The OECD has cut its global economic growth forecast for this year but says it expects lower oil prices to ensure a gradual recovery, even if weak investment remains a worry. 

Growth is also being buoyed by strong supportive central bank policy in the big developed economies and in many places outside the US by a stronger dollar.

This makes the exports of other currency zones relatively cheaper.

The Paris-based Organisation for Economic Co-operation and Development, a think tank funded by its membership of mainly wealthy countries, cut its 2015 growth forecast to 3.1% from the 3.7% it was forecasting last November. 

It said it expected a rise in the speed of global gross domestic product (GDP) growth of 3.8% in 2016, with China's impressive GDP expansion rate of recent years tapering to 6.8% in 2015 and 6.7% in 2016, from 7.4% last year. 

US growth, which dipped notably in early 2015, is now seen at 2% for the year, marginally lower than last year's 2.2%, before picking up to 2.8% in 2016. 

Aided by the triple-booster of cheaper oil, European Central Bank asset-buying and the rise in the dollar exchange rate, the euro zone countries are expected to post GDP growth of 1.4% this year and 2.1% next year, the OECD said. 

Ultra-supportive central bank policies have been aiding both the US and European economies, and also Japan, where GDP this year is expected to be 0.7%, while it is pencilled in at 1.4% in 2016. 

While commending the monetary policy responses and saying it saw oil prices adding a quarter of a percentage point to growth rates in both 2015 and 2016, the OECD voiced concern. 

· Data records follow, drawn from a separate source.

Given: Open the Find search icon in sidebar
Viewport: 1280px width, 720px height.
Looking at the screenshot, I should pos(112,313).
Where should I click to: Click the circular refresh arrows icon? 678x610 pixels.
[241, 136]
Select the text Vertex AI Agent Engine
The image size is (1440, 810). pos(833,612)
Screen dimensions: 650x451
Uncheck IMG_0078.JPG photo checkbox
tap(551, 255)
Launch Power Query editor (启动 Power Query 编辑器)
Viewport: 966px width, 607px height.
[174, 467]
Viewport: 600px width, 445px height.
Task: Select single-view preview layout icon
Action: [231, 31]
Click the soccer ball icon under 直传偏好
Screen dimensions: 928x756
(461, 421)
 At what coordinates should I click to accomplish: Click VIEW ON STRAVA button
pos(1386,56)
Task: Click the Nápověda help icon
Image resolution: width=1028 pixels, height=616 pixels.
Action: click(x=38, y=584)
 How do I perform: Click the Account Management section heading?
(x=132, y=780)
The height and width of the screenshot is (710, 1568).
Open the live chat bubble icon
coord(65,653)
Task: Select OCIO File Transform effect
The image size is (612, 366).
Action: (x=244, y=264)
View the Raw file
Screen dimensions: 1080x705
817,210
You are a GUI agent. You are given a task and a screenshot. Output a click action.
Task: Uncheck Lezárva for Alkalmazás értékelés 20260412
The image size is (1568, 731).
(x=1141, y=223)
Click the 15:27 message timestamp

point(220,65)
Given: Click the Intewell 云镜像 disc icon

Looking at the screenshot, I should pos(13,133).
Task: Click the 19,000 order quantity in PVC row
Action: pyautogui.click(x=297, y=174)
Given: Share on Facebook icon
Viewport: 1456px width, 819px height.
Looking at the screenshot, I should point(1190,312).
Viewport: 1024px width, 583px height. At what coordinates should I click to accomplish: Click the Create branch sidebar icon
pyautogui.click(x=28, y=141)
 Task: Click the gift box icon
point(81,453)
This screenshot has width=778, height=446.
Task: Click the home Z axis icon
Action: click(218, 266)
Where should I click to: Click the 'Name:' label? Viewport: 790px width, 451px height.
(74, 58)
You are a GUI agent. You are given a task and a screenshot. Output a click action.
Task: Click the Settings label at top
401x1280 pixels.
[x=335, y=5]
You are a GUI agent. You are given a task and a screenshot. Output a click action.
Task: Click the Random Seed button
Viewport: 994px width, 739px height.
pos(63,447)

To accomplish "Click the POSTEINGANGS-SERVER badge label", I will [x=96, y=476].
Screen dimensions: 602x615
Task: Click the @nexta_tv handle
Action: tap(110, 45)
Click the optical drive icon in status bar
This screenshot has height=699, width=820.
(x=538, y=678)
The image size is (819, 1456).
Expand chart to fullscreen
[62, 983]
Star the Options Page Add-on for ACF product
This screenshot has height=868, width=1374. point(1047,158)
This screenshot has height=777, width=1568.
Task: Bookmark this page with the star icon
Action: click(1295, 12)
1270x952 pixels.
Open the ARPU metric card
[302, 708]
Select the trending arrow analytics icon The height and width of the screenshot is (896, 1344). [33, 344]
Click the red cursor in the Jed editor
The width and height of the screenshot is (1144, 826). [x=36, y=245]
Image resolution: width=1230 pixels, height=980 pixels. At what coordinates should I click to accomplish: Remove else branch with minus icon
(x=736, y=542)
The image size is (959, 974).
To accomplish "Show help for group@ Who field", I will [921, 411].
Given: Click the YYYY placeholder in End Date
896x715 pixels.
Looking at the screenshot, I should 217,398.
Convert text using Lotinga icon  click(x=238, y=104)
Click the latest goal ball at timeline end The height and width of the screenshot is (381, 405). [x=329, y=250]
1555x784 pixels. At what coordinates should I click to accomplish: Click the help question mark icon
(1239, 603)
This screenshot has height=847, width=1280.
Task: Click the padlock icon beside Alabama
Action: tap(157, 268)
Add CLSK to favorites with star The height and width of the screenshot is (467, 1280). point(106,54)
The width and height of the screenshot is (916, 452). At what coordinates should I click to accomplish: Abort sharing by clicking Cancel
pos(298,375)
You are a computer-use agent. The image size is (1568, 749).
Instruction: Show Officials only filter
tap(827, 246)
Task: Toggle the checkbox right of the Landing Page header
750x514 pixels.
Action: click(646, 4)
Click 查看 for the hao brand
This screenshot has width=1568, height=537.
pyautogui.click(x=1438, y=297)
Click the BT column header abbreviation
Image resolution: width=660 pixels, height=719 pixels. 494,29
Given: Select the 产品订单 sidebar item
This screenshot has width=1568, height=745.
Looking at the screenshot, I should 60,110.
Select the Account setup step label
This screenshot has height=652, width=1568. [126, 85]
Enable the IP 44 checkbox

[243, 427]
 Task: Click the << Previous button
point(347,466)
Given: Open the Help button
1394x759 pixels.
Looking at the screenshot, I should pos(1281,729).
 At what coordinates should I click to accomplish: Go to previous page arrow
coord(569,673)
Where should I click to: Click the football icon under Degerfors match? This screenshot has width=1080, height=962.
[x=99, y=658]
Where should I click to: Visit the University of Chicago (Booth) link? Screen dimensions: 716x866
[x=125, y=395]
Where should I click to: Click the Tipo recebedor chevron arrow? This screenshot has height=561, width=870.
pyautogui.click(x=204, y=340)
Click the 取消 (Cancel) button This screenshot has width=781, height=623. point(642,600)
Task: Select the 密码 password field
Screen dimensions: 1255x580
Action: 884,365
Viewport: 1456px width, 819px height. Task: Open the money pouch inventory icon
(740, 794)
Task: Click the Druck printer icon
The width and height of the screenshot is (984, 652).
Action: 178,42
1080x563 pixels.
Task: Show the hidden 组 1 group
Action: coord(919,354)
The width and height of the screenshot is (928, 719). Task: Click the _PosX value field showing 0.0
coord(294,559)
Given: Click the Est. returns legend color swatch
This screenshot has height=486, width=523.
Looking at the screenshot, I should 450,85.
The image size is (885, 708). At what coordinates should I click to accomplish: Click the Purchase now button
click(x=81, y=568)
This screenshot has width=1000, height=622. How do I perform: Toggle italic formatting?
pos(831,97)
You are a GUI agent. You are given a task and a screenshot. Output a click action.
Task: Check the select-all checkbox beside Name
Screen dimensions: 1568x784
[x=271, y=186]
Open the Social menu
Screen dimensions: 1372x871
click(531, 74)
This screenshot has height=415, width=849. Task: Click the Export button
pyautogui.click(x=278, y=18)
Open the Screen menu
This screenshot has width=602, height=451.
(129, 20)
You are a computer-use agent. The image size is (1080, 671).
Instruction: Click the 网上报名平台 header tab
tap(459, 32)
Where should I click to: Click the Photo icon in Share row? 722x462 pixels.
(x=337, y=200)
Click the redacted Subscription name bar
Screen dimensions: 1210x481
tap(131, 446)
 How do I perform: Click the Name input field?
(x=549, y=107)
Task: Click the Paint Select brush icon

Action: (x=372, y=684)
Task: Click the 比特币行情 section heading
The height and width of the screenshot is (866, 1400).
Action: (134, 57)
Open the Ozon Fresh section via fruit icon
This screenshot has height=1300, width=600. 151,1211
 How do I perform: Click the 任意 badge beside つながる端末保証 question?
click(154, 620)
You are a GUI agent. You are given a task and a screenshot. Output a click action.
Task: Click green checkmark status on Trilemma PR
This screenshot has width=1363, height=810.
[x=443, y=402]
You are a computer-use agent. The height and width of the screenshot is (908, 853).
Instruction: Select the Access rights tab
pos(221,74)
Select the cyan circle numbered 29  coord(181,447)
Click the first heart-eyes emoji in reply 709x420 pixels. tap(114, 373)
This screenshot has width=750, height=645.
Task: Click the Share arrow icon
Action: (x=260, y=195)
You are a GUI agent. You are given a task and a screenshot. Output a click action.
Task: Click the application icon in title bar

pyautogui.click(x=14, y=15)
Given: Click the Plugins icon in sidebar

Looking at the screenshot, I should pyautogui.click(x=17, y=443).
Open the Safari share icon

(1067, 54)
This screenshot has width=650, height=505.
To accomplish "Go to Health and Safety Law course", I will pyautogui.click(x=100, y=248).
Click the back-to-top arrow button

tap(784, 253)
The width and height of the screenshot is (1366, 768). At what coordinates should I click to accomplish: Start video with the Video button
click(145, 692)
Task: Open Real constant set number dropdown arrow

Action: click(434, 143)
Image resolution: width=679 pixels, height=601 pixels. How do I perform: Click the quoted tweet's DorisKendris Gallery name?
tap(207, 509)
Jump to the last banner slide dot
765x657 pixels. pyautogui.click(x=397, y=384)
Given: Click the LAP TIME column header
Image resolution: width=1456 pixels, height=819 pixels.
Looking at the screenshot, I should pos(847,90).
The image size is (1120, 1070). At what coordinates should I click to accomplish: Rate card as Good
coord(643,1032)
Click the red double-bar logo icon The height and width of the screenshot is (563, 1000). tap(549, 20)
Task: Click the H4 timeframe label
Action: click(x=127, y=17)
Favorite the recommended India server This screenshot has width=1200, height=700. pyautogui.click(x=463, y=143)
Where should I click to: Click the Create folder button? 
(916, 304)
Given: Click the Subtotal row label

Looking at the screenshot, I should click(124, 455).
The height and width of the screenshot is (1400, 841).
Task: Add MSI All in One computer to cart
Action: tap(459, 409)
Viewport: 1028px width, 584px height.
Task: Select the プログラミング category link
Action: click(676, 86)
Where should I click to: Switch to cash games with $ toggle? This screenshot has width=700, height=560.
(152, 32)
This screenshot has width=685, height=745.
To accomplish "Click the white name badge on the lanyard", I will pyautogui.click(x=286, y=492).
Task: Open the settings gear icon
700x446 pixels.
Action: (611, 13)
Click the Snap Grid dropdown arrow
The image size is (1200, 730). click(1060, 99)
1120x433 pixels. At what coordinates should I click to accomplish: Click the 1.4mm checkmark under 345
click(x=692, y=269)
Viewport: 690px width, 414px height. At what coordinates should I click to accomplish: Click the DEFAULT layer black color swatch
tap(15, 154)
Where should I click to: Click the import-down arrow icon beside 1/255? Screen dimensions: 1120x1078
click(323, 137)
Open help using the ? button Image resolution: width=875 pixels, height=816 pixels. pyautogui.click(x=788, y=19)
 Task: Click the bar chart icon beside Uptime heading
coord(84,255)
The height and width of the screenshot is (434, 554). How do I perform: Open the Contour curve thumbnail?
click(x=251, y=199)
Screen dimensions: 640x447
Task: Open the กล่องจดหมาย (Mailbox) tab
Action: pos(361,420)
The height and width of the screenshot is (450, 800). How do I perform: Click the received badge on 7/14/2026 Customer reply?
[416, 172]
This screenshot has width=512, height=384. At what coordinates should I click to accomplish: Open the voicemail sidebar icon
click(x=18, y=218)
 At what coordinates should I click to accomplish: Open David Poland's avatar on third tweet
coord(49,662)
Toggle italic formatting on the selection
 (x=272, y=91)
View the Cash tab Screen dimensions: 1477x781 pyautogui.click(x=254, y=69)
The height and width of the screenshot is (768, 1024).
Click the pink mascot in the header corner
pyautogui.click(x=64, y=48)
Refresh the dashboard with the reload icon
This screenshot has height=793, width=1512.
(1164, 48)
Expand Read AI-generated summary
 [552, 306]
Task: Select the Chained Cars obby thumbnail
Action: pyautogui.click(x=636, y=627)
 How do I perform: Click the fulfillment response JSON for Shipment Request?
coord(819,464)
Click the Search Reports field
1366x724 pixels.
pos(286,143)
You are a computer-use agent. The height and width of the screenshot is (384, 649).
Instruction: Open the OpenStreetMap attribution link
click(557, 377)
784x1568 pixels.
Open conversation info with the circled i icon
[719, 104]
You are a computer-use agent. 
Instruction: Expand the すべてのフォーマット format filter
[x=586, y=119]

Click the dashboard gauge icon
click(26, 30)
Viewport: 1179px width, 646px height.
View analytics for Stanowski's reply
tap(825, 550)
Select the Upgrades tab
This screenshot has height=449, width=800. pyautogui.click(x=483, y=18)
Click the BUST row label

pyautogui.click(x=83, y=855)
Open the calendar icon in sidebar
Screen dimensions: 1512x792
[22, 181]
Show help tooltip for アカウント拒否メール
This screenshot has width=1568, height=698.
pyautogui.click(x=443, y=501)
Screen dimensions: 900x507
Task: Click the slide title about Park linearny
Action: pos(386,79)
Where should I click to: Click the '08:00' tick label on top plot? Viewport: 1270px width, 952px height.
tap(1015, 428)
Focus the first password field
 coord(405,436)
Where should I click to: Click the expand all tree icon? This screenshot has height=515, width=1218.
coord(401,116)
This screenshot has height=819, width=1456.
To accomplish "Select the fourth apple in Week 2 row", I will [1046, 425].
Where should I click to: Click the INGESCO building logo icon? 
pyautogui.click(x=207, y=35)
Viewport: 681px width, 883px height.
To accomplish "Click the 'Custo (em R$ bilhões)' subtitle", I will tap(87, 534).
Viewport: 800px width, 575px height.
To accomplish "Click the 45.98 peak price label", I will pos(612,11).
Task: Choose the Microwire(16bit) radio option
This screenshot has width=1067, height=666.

"The main reason for the weakness in investment is the weak recovery itself and doubts over the prospects for stronger growth," the OECD said in its Economic Outlook. 

"There are also specific reasons for individual countries: still tight lending conditions in parts of Europe, lower oil prices in North America, past investment excesses in China and continued adjustment in housing in much of the OECD," it added. 

Unemployment of about 7% at OECD level had now dipped back to the levels of 2008, when the international financial and economic crisis started to hit hard, but it remained noticeably high in the euro zone - bar Germany - it said. 

The organisation forecast a euro zone jobless rate of 11.1% in 2015 and 10.5% in 2016, down from 11.5% in 2014.

But even the drop over this year and next would still leave the euro zone jobless rate at double the expected US rate of 5.2% in 2016 and well above the OECD average, seen at 6.6% in 2016. 

For central banks, the OECD said "the gradual disappearance of slack in the US, and the associated prospect of inflation moving to its target, calls for gradual increases in policy rates."

"In the euro area and Japan, very low inflation warrants continued supportive monetary policy, as planned," it added. 

The International Monetary Fund last January trimmed its global growth forecasts by 0.3 points for both 2015 and 2016 to 3.5% and 3.7% respectively - not far off the OECD ones. 

Unlike the OECD, the IMF raised its forecast for US growth to 3.6% for 2015 from 3.1%, putting the pointer far above the OECD's 2% prediction for the world's largest economy. 

The OECD noted a bigger than expected dip in first-quarter GDP due to the dollar's strength and bad weather.